_Task objective_. Write out the data once more, exactly as it reads.

------ Recorded information

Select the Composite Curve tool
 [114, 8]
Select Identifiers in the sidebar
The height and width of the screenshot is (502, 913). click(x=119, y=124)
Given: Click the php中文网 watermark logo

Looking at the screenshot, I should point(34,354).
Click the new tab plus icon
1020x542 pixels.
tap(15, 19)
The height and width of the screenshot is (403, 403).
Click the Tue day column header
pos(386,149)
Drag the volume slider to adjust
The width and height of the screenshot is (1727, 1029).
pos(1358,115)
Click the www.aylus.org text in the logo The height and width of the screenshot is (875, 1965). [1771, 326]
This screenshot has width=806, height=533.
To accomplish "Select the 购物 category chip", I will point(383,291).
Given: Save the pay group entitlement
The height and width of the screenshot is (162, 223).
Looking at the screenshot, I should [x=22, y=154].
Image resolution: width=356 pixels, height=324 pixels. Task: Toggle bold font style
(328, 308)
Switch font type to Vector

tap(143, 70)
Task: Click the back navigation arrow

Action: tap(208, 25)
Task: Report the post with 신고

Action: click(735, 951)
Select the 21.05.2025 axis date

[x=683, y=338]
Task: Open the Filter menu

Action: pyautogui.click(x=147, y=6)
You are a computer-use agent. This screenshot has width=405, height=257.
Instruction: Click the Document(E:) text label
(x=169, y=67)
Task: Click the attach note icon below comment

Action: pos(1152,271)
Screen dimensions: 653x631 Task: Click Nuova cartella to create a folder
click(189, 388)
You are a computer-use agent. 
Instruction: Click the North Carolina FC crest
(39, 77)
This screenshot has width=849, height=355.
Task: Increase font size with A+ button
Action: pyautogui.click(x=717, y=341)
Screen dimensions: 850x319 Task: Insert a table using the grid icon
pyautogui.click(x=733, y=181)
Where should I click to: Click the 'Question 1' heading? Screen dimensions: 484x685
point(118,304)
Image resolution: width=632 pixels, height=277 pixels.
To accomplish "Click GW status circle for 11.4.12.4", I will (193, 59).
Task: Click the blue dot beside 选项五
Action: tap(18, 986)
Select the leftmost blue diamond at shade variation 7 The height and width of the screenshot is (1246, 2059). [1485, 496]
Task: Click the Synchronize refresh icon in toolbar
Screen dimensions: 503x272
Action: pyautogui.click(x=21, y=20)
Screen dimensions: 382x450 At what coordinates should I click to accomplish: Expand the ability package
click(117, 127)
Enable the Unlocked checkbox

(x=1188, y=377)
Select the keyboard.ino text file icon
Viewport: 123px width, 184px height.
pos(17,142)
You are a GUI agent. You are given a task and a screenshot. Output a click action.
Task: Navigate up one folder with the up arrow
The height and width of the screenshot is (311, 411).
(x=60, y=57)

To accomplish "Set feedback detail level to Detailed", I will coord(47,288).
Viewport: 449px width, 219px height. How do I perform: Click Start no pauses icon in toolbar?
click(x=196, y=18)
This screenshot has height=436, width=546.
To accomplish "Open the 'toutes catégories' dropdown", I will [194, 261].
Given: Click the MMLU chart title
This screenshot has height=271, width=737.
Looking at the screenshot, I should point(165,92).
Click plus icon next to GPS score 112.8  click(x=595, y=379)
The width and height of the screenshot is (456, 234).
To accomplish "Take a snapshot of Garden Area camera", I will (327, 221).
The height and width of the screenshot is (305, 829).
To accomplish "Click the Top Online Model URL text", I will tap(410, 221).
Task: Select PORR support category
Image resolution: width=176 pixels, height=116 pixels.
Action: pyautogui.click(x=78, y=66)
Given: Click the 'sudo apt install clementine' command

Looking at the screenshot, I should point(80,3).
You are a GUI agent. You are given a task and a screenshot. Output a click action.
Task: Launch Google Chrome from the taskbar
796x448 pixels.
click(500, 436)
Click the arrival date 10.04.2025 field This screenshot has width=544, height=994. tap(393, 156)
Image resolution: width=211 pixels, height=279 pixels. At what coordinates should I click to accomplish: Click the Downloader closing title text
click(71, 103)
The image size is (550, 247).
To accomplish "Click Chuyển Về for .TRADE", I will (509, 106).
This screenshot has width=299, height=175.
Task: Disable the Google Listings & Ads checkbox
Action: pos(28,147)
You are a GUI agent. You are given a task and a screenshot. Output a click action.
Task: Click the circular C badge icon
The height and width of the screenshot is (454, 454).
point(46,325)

------------

_Task answer_.
Select the Composite Curve tool
 [114, 8]
Select Identifiers in the sidebar
The height and width of the screenshot is (502, 913). click(x=119, y=124)
Given: Click the php中文网 watermark logo

Looking at the screenshot, I should point(34,354).
Click the new tab plus icon
1020x542 pixels.
tap(15, 19)
The height and width of the screenshot is (403, 403).
Click the Tue day column header
pos(386,149)
Drag the volume slider to adjust
The width and height of the screenshot is (1727, 1029).
pos(1358,115)
Click the www.aylus.org text in the logo The height and width of the screenshot is (875, 1965). [1771, 326]
This screenshot has width=806, height=533.
To accomplish "Select the 购物 category chip", I will point(383,291).
Given: Save the pay group entitlement
The height and width of the screenshot is (162, 223).
Looking at the screenshot, I should [x=22, y=154].
Image resolution: width=356 pixels, height=324 pixels. Task: Toggle bold font style
(328, 308)
Switch font type to Vector

tap(143, 70)
Task: Click the back navigation arrow

Action: tap(208, 25)
Task: Report the post with 신고

Action: click(735, 951)
Select the 21.05.2025 axis date

[x=683, y=338]
Task: Open the Filter menu

Action: pyautogui.click(x=147, y=6)
You are a computer-use agent. This screenshot has width=405, height=257.
Instruction: Click the Document(E:) text label
(x=169, y=67)
Task: Click the attach note icon below comment

Action: pos(1152,271)
Screen dimensions: 653x631 Task: Click Nuova cartella to create a folder
click(189, 388)
You are a computer-use agent. 
Instruction: Click the North Carolina FC crest
(39, 77)
This screenshot has width=849, height=355.
Task: Increase font size with A+ button
Action: pyautogui.click(x=717, y=341)
Screen dimensions: 850x319 Task: Insert a table using the grid icon
pyautogui.click(x=733, y=181)
Where should I click to: Click the 'Question 1' heading? Screen dimensions: 484x685
point(118,304)
Image resolution: width=632 pixels, height=277 pixels.
To accomplish "Click GW status circle for 11.4.12.4", I will (193, 59).
Task: Click the blue dot beside 选项五
Action: tap(18, 986)
Select the leftmost blue diamond at shade variation 7 The height and width of the screenshot is (1246, 2059). [1485, 496]
Task: Click the Synchronize refresh icon in toolbar
Screen dimensions: 503x272
Action: pyautogui.click(x=21, y=20)
Screen dimensions: 382x450 At what coordinates should I click to accomplish: Expand the ability package
click(117, 127)
Enable the Unlocked checkbox

(x=1188, y=377)
Select the keyboard.ino text file icon
Viewport: 123px width, 184px height.
pos(17,142)
You are a GUI agent. You are given a task and a screenshot. Output a click action.
Task: Navigate up one folder with the up arrow
The height and width of the screenshot is (311, 411).
(x=60, y=57)

To accomplish "Set feedback detail level to Detailed", I will coord(47,288).
Viewport: 449px width, 219px height. How do I perform: Click Start no pauses icon in toolbar?
click(x=196, y=18)
This screenshot has height=436, width=546.
To accomplish "Open the 'toutes catégories' dropdown", I will [194, 261].
Given: Click the MMLU chart title
This screenshot has height=271, width=737.
Looking at the screenshot, I should point(165,92).
Click plus icon next to GPS score 112.8  click(x=595, y=379)
The width and height of the screenshot is (456, 234).
To accomplish "Take a snapshot of Garden Area camera", I will (327, 221).
The height and width of the screenshot is (305, 829).
To accomplish "Click the Top Online Model URL text", I will tap(410, 221).
Task: Select PORR support category
Image resolution: width=176 pixels, height=116 pixels.
Action: pyautogui.click(x=78, y=66)
Given: Click the 'sudo apt install clementine' command

Looking at the screenshot, I should point(80,3).
You are a GUI agent. You are given a task and a screenshot. Output a click action.
Task: Launch Google Chrome from the taskbar
796x448 pixels.
click(500, 436)
Click the arrival date 10.04.2025 field This screenshot has width=544, height=994. tap(393, 156)
Image resolution: width=211 pixels, height=279 pixels. At what coordinates should I click to accomplish: Click the Downloader closing title text
click(71, 103)
The image size is (550, 247).
To accomplish "Click Chuyển Về for .TRADE", I will (509, 106).
This screenshot has width=299, height=175.
Task: Disable the Google Listings & Ads checkbox
Action: pos(28,147)
You are a GUI agent. You are given a task and a screenshot. Output a click action.
Task: Click the circular C badge icon
The height and width of the screenshot is (454, 454).
point(46,325)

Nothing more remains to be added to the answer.